Look through the data below for the line with "Task: Click the OK" and the line with "Click the cart", then output those two and all lines in between, exactly as written.
========
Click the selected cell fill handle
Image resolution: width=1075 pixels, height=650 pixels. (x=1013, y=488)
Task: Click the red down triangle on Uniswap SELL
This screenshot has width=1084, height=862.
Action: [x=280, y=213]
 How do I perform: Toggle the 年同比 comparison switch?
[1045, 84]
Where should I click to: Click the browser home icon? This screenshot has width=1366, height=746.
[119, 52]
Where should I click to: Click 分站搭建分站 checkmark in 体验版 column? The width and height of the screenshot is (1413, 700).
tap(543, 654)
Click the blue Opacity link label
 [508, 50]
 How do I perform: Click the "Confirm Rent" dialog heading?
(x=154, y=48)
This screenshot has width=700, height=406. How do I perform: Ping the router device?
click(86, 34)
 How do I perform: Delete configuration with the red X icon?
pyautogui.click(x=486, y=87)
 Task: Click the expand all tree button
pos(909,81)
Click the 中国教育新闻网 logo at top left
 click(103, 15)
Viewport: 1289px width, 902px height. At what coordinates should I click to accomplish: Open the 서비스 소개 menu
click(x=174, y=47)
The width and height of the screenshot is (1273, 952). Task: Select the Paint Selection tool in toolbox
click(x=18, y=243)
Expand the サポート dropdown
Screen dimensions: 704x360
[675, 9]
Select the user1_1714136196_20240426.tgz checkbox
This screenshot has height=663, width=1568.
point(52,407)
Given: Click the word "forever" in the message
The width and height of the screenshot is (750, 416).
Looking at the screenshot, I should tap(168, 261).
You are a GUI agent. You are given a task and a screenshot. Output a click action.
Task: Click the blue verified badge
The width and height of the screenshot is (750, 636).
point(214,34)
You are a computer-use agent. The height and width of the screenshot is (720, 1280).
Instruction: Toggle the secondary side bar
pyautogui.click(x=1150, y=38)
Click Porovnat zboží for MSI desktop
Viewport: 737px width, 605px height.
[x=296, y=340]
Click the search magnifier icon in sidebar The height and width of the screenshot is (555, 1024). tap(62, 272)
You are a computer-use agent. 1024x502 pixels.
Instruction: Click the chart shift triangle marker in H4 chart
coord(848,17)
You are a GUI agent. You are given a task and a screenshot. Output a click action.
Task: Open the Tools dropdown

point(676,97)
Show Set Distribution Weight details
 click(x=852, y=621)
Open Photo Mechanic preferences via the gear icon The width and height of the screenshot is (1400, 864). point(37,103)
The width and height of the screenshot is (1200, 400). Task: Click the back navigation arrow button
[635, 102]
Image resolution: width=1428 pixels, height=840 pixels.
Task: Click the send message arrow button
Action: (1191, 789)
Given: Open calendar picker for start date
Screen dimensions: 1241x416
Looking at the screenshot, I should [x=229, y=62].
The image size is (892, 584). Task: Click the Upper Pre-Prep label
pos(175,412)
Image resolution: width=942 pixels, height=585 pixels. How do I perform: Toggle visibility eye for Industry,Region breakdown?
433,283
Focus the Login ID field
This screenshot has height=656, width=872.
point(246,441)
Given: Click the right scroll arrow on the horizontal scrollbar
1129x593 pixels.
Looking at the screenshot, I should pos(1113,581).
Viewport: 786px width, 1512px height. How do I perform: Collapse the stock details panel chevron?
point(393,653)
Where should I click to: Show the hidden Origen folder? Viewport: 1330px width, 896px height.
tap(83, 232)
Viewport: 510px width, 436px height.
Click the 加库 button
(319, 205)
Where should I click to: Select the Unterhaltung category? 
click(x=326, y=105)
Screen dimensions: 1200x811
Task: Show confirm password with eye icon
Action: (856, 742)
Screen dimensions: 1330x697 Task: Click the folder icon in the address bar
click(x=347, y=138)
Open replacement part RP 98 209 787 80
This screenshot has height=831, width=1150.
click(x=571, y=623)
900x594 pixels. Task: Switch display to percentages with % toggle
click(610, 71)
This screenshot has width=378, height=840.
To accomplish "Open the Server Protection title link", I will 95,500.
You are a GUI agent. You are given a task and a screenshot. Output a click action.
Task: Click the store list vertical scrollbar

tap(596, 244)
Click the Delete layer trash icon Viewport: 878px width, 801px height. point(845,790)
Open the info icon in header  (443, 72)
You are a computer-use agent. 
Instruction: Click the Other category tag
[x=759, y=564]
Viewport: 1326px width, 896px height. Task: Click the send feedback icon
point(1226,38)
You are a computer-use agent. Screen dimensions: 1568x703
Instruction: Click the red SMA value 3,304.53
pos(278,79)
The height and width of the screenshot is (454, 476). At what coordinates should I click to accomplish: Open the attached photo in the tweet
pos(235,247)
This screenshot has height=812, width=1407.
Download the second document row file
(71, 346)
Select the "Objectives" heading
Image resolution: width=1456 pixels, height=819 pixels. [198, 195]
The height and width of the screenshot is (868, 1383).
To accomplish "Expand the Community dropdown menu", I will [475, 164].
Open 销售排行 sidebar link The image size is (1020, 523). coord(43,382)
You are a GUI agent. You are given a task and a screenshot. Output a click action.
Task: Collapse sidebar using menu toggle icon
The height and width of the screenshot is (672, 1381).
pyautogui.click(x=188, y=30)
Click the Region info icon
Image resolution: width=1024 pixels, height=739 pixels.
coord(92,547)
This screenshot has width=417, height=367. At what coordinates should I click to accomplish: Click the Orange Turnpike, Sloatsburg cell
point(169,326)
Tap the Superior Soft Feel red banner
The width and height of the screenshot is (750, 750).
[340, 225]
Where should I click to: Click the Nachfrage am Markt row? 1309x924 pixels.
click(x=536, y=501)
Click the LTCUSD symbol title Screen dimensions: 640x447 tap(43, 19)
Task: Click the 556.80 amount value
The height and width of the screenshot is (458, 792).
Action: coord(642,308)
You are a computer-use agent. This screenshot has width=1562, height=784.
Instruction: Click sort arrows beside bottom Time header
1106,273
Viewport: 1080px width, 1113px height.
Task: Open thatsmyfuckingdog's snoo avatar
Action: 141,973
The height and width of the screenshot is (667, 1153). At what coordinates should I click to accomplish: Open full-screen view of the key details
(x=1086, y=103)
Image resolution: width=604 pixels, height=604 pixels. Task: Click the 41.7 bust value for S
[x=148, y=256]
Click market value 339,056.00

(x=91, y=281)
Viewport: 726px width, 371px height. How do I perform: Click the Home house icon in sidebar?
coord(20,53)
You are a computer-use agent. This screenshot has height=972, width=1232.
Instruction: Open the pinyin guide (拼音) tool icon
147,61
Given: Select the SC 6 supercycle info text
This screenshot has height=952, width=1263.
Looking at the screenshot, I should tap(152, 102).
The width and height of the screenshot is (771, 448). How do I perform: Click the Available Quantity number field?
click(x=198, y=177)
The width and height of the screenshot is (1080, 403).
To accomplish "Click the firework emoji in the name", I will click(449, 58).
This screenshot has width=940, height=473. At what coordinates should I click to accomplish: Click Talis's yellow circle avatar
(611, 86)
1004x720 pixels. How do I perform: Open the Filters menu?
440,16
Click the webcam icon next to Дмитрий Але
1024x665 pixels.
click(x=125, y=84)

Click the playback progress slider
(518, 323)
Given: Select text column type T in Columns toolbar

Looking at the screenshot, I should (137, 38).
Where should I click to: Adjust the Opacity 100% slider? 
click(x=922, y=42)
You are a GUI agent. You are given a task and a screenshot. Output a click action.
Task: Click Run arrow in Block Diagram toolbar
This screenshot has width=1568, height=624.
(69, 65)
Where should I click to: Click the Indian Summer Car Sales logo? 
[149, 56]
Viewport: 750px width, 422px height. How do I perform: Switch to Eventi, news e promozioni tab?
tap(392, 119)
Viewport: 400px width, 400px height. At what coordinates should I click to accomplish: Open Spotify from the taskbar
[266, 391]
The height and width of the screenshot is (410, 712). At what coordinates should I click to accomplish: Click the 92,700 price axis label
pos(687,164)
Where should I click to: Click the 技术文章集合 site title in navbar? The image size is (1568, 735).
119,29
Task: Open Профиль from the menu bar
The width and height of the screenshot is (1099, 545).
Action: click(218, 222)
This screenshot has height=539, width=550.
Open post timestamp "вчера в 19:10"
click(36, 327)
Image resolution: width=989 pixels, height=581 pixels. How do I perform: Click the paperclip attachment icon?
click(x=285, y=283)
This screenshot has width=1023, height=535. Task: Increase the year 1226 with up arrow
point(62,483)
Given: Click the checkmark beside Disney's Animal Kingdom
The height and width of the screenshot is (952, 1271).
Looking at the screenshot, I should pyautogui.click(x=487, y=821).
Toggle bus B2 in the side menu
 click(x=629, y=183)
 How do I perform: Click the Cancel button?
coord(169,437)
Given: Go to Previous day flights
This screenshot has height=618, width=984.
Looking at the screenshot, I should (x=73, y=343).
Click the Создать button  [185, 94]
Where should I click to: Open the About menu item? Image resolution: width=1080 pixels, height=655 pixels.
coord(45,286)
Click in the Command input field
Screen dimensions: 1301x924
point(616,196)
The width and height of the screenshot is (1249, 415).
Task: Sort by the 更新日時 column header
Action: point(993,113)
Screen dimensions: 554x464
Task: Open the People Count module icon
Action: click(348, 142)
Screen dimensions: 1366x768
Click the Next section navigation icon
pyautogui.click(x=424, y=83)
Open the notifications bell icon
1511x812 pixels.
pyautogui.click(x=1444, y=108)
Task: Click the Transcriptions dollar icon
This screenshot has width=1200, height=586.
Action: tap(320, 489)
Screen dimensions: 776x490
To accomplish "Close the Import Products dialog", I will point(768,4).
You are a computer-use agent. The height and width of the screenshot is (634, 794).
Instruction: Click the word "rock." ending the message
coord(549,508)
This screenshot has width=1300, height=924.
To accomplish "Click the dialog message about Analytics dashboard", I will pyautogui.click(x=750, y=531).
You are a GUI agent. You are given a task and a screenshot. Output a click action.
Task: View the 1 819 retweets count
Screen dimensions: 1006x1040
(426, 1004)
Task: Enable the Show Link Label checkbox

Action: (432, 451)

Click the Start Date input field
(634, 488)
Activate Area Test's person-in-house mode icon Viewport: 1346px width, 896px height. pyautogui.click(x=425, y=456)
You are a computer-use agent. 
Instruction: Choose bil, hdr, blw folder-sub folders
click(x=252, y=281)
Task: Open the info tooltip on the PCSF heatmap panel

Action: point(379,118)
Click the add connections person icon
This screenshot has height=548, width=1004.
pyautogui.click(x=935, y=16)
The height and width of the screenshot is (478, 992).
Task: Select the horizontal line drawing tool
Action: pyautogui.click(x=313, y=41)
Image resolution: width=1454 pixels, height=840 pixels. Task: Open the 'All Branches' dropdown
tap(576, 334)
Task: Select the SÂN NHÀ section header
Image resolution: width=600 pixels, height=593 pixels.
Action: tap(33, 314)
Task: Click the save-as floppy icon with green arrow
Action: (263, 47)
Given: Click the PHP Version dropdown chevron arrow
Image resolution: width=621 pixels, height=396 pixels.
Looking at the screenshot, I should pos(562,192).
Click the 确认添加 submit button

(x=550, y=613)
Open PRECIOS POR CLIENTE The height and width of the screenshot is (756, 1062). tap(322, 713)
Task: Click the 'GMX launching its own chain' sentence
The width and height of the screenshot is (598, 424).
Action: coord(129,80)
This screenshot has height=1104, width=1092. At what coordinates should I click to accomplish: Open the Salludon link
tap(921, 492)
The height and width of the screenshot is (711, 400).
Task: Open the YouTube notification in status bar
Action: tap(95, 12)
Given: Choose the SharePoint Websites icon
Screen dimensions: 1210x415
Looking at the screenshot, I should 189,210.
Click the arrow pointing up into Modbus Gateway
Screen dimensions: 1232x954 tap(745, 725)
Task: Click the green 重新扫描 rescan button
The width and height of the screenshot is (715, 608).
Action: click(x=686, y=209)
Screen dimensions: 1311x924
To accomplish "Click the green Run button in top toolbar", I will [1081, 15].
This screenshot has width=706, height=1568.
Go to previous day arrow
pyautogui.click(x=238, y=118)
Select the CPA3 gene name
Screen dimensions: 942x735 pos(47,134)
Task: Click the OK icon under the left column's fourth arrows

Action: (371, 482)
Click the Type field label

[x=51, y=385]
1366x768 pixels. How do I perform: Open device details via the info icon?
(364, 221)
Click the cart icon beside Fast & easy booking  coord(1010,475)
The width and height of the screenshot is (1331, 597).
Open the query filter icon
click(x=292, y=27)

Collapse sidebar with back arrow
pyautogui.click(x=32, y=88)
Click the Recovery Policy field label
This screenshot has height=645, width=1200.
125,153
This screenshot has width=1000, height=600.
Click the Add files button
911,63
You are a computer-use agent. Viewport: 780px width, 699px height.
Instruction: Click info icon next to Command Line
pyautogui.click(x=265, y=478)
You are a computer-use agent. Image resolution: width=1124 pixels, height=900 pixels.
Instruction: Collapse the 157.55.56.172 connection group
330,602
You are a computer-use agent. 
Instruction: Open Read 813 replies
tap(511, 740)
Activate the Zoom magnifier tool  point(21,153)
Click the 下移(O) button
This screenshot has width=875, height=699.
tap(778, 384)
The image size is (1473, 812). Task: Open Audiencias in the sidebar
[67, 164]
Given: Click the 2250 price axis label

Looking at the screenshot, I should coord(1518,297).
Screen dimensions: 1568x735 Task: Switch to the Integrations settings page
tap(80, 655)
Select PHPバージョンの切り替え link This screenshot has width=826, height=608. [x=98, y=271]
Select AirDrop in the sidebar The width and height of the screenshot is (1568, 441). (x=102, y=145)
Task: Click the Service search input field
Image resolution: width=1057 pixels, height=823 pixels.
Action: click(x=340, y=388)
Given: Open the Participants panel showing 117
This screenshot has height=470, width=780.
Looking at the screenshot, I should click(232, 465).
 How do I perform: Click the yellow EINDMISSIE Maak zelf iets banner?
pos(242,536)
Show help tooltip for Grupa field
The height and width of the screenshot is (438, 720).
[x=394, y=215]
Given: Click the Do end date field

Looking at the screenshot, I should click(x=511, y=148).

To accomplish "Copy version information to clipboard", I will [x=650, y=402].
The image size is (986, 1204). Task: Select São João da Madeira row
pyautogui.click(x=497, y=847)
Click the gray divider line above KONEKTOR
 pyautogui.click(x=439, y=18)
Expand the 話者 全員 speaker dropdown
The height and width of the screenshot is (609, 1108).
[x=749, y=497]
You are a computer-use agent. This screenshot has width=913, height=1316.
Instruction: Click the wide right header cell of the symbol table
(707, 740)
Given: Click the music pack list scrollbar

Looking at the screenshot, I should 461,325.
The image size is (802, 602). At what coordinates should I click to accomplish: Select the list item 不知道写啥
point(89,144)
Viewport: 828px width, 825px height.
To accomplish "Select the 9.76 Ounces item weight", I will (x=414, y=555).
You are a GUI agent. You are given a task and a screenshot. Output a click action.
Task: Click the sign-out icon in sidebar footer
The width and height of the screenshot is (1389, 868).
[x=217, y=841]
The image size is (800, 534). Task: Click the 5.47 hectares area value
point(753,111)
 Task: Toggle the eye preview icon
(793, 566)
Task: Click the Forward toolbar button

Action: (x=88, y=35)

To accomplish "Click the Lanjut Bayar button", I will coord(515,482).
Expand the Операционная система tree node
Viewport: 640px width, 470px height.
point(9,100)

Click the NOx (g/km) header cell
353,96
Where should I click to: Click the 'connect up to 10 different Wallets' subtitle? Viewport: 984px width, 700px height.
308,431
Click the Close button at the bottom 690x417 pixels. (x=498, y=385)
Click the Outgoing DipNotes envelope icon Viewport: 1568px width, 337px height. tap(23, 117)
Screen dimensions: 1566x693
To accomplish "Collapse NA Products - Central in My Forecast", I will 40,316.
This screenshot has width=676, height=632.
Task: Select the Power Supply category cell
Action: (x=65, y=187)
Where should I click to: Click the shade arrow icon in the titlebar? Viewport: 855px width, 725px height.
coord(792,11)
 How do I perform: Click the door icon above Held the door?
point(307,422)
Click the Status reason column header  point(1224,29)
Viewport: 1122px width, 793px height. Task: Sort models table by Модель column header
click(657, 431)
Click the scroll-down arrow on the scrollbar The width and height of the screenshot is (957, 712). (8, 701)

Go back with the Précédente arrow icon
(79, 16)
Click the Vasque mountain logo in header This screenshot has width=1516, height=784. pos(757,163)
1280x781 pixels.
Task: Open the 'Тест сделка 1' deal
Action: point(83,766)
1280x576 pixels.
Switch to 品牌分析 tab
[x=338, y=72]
========
» **Result of the task**:
Task: Click the OK icon under the left column's fourth arrows

Action: (371, 482)
Click the Type field label

[x=51, y=385]
1366x768 pixels. How do I perform: Open device details via the info icon?
(364, 221)
Click the cart icon beside Fast & easy booking  coord(1010,475)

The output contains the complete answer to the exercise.